Je ne dis pas que les choses sont parfaites, mais j'aimerais quand même que de temps en temps on rappelle ce que sont les réalités historiques. Je sais, monsieur le sénateur Assouline, combien vous êtes attaché à l'histoire.
En ce qui concerne les BRAV, j'entends souvent qu'elles ne seraient pas des unités spécialisées à l'égal des CRS et des escadrons de gendarmes mobiles, mais c'est faux. Les BRAV sont des unités spécialisées, peut-être plus entraînées que celles que je viens de citer - je dis « peut-être » parce que je ne veux froisser personne -, mais d'un haut niveau de technicité propre à la préfecture de police. Ce n'est pas une invention de ma part ; j'ai simplement inventé l'acronyme et le modus operandi. Ces effectifs dits « des compagnies d'intervention » existent à la préfecture de police depuis la nuit des temps, sous la forme d'unités de forces mobiles spécialisées de la préfecture de police, pour des raisons qui tiennent à l'histoire, comme je le rappelais précédemment, et à ce qu'est la région capitale.
Les BRAV sont spécialisées dans l'intervention en matière d'ordre public. Il n'est donc pas surprenant que lorsque nous avons eu besoin de réserves, nous les ayons fait intervenir. C'était parfaitement justifié, car ce sont des unités d'élite. D'ailleurs, je suis à la disposition de vos commissions, messieurs les présidents, si vous voulez assister à un entraînement des compagnies d'intervention.
Plus que d'une méconnaissance du dispositif de police - car ce n'est pas forcément la spécialité absolue des uns et des autres -, la confusion vient de l'appellation. En province - ceux qui sont élus d'une région autre que l'Île-de-France le savent bien -, sont désignées comme « compagnies d'intervention » les unités de sécurité publique qui se forment pour des opérations d'ordre public. Toutefois, cette appellation similaire ne remet pas en cause le fait que la technicité et l'expérience restent très fortes dans les unités constituées.

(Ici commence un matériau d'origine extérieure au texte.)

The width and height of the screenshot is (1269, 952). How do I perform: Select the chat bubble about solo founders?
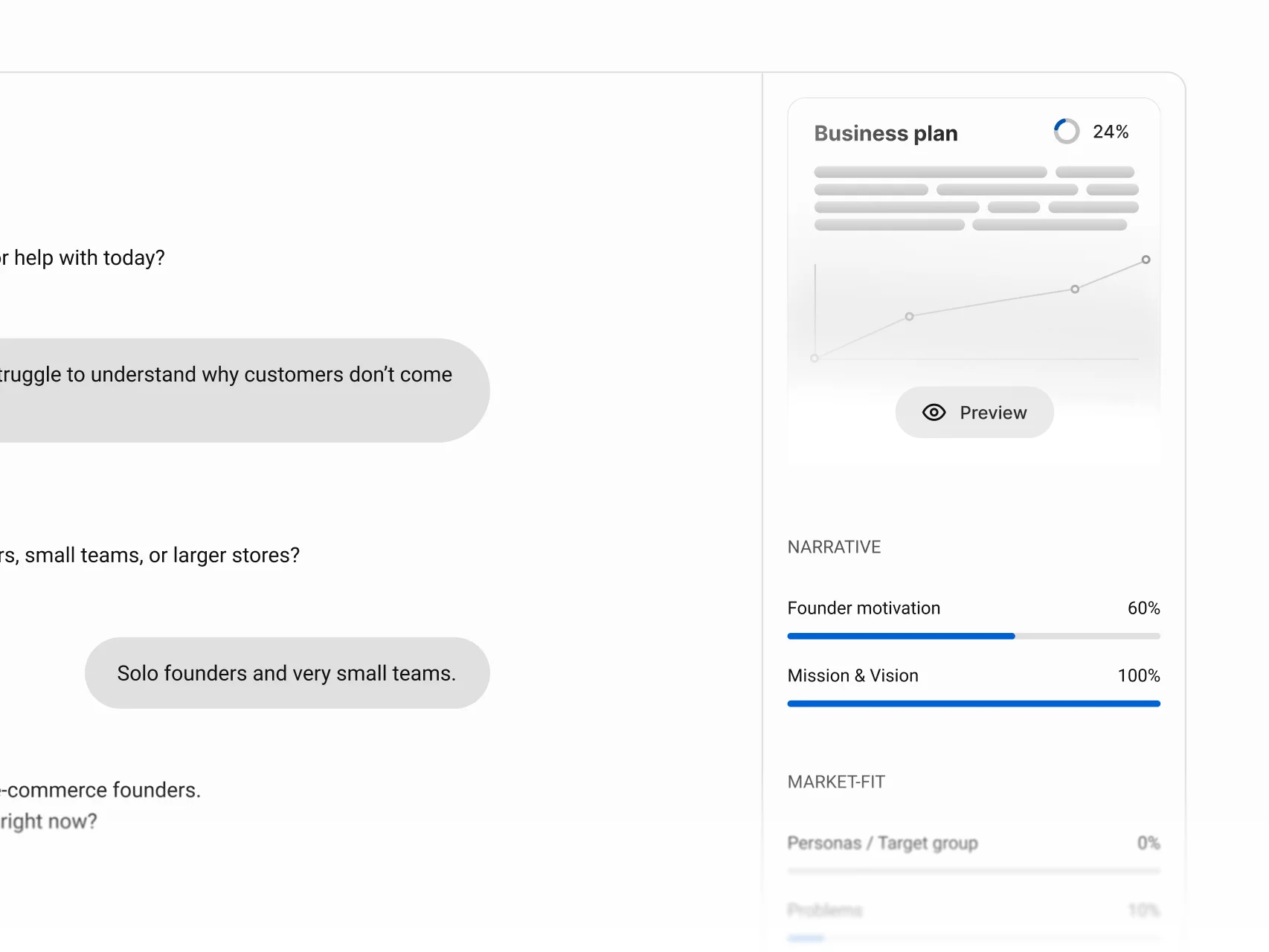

En ce qui concerne la vente d'alcool à la sauvette, nous avons effectivement recensé beaucoup de cas. Neuf personnes ont été interpellées. Mais il est assez difficile d'interpeller des vendeurs à la sauvette en raison de leur extrême mobilité. D'ailleurs, en ce moment, je suis en train d'expérimenter les interpellations de vendeurs à la sauvette sur le Champ-de-Mars - ventes de boissons, de souvenirs, de maillots de supporters, etc.
Encore une fois, il était absolument nécessaire de les interpeller, mais dans la hiérarchie des incidents, ce qui nous a préoccupés au niveau des interpellations, c'est d'abord les agressions et les violences aux personnes. C'était ça l'absolue priorité.
Quid ensuite des comparutions immédiates ? Comme je l'ai souligné tout à l'heure, il va falloir voir tout cela avec les parquets concernés. Mais très souvent, ce que l'on observe dans des mouvements de foule de cette nature, c'est que l'on ne peut pas reprocher à la justice de ne pas déférer les personnes en comparution immédiate : le problème que nous avons, c'est la rédaction des procès-verbaux d'interpellation. Quand vous êtes dans un moment de cette nature, c'est-à-dire d'une intensité policière extrêmement forte, il faut rédiger le PV d'interpellation de la personne. En situation d'urgence, tout cela est souvent mal fait. Ce n'est pas un reproche que j'adresse aux hommes et aux femmes sous mon commandement, mais c'est une réalité d'expérience. Très franchement, ils ont vraiment autre chose à faire. Or, quand les PV sont mal rédigés, les magistrats, à juste titre, nous disent que cela ne tient pas debout. C'est un problème que nous rencontrons lors les manifestations depuis 2015, c'est-à-dire depuis que la nature des manifestations a changé - vous voyez, c'était avant mon arrivée, tout n'est pas dû à ma présence à la préfecture de police !
Bref, nous avons du mal à documenter précisément les conditions d'une interpellation et à formuler l'infraction ou le délit commis. Nous avons expérimenté plusieurs méthodes, qui n'ont pas été déployées au Stade de France, notamment en missionnant des agents spécialisés en appui des éléments d'intervention ; il s'agit, en quelque sorte, de greffiers du dispositif. Leur mission est d'aider très rapidement le fonctionnaire à rédiger son PV d'interpellation. Mais pour les raisons que j'ai évoquées tout à l'heure, ces agents n'ont pas été déployés ce soir-là et, assez vraisemblablement, nos PV n'étaient pas totalement bien rédigés.
Je ne reviendrai pas sur les explications concernant la présence de 30 000 à 40 000 supporters. J'espère néanmoins, même si j'ai bien compris que je n'avais pas convaincu tout le monde, avoir été clair.